(Records from a collection)
################

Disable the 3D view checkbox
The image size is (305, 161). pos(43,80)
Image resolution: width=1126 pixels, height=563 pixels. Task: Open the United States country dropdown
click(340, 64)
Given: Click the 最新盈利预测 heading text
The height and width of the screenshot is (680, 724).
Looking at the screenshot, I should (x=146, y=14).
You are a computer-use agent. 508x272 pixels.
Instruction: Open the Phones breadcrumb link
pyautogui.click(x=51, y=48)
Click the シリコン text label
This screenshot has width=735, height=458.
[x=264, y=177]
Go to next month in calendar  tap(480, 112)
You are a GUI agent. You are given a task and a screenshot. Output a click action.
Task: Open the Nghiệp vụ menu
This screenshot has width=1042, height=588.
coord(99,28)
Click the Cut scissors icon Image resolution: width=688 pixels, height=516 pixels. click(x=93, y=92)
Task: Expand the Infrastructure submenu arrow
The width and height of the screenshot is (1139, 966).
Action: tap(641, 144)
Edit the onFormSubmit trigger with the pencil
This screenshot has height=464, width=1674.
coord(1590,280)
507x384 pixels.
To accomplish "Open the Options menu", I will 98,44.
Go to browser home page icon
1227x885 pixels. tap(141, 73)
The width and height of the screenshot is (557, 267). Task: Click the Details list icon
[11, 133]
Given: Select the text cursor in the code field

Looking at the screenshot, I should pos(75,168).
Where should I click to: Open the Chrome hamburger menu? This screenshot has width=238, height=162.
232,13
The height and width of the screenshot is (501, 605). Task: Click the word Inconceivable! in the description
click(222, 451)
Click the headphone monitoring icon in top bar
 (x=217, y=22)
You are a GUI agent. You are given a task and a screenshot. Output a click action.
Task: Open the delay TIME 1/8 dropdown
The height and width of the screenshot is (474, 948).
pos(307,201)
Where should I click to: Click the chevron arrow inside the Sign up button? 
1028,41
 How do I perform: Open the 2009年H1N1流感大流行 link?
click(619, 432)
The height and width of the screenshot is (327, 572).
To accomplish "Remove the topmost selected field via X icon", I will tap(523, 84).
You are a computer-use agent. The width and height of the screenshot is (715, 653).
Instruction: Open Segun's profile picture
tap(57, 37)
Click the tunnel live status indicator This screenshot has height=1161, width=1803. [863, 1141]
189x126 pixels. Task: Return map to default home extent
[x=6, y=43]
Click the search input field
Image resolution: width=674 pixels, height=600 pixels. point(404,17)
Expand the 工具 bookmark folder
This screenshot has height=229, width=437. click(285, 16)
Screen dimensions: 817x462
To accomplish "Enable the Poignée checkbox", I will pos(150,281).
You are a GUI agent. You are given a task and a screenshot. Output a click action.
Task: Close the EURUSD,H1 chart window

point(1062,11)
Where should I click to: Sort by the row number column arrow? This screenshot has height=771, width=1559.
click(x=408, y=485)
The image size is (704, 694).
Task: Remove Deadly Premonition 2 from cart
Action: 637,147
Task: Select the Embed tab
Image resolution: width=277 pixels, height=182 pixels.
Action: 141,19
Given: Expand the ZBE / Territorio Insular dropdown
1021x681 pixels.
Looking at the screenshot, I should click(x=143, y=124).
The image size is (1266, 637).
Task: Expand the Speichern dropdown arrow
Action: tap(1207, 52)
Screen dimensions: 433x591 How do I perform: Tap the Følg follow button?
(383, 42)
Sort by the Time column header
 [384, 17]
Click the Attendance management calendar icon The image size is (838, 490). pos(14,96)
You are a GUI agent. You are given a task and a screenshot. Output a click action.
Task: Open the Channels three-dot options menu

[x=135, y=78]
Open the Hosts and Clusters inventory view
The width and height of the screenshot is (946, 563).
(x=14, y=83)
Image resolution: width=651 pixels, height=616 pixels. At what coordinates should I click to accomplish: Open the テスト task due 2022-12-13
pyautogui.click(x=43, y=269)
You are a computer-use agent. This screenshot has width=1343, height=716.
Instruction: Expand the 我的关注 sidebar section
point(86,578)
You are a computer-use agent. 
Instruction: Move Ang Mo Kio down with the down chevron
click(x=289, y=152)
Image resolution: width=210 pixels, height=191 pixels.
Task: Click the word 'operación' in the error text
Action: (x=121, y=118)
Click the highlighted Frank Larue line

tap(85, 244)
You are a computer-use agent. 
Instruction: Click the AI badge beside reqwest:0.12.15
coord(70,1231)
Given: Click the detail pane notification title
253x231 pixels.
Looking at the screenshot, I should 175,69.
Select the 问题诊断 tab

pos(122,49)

################

Your reply should consist of all the records, restated exactly.

■ **Solution to this exercise**
Disable the 3D view checkbox
The image size is (305, 161). pos(43,80)
Image resolution: width=1126 pixels, height=563 pixels. Task: Open the United States country dropdown
click(340, 64)
Given: Click the 最新盈利预测 heading text
The height and width of the screenshot is (680, 724).
Looking at the screenshot, I should (x=146, y=14).
You are a computer-use agent. 508x272 pixels.
Instruction: Open the Phones breadcrumb link
pyautogui.click(x=51, y=48)
Click the シリコン text label
This screenshot has width=735, height=458.
[x=264, y=177]
Go to next month in calendar  tap(480, 112)
You are a GUI agent. You are given a task and a screenshot. Output a click action.
Task: Open the Nghiệp vụ menu
This screenshot has width=1042, height=588.
coord(99,28)
Click the Cut scissors icon Image resolution: width=688 pixels, height=516 pixels. click(x=93, y=92)
Task: Expand the Infrastructure submenu arrow
The width and height of the screenshot is (1139, 966).
Action: tap(641, 144)
Edit the onFormSubmit trigger with the pencil
This screenshot has height=464, width=1674.
coord(1590,280)
507x384 pixels.
To accomplish "Open the Options menu", I will 98,44.
Go to browser home page icon
1227x885 pixels. tap(141, 73)
The width and height of the screenshot is (557, 267). Task: Click the Details list icon
[11, 133]
Given: Select the text cursor in the code field

Looking at the screenshot, I should pos(75,168).
Where should I click to: Open the Chrome hamburger menu? This screenshot has width=238, height=162.
232,13
The height and width of the screenshot is (501, 605). Task: Click the word Inconceivable! in the description
click(222, 451)
Click the headphone monitoring icon in top bar
 (x=217, y=22)
You are a GUI agent. You are given a task and a screenshot. Output a click action.
Task: Open the delay TIME 1/8 dropdown
The height and width of the screenshot is (474, 948).
pos(307,201)
Where should I click to: Click the chevron arrow inside the Sign up button? 
1028,41
 How do I perform: Open the 2009年H1N1流感大流行 link?
click(619, 432)
The height and width of the screenshot is (327, 572).
To accomplish "Remove the topmost selected field via X icon", I will tap(523, 84).
You are a computer-use agent. The width and height of the screenshot is (715, 653).
Instruction: Open Segun's profile picture
tap(57, 37)
Click the tunnel live status indicator This screenshot has height=1161, width=1803. [863, 1141]
189x126 pixels. Task: Return map to default home extent
[x=6, y=43]
Click the search input field
Image resolution: width=674 pixels, height=600 pixels. point(404,17)
Expand the 工具 bookmark folder
This screenshot has height=229, width=437. click(285, 16)
Screen dimensions: 817x462
To accomplish "Enable the Poignée checkbox", I will pos(150,281).
You are a GUI agent. You are given a task and a screenshot. Output a click action.
Task: Close the EURUSD,H1 chart window

point(1062,11)
Where should I click to: Sort by the row number column arrow? This screenshot has height=771, width=1559.
click(x=408, y=485)
The image size is (704, 694).
Task: Remove Deadly Premonition 2 from cart
Action: 637,147
Task: Select the Embed tab
Image resolution: width=277 pixels, height=182 pixels.
Action: 141,19
Given: Expand the ZBE / Territorio Insular dropdown
1021x681 pixels.
Looking at the screenshot, I should click(x=143, y=124).
The image size is (1266, 637).
Task: Expand the Speichern dropdown arrow
Action: tap(1207, 52)
Screen dimensions: 433x591 How do I perform: Tap the Følg follow button?
(383, 42)
Sort by the Time column header
 [384, 17]
Click the Attendance management calendar icon The image size is (838, 490). pos(14,96)
You are a GUI agent. You are given a task and a screenshot. Output a click action.
Task: Open the Channels three-dot options menu

[x=135, y=78]
Open the Hosts and Clusters inventory view
The width and height of the screenshot is (946, 563).
(x=14, y=83)
Image resolution: width=651 pixels, height=616 pixels. At what coordinates should I click to accomplish: Open the テスト task due 2022-12-13
pyautogui.click(x=43, y=269)
You are a computer-use agent. This screenshot has width=1343, height=716.
Instruction: Expand the 我的关注 sidebar section
point(86,578)
You are a computer-use agent. 
Instruction: Move Ang Mo Kio down with the down chevron
click(x=289, y=152)
Image resolution: width=210 pixels, height=191 pixels.
Task: Click the word 'operación' in the error text
Action: (x=121, y=118)
Click the highlighted Frank Larue line

tap(85, 244)
You are a computer-use agent. 
Instruction: Click the AI badge beside reqwest:0.12.15
coord(70,1231)
Given: Click the detail pane notification title
253x231 pixels.
Looking at the screenshot, I should 175,69.
Select the 问题诊断 tab

pos(122,49)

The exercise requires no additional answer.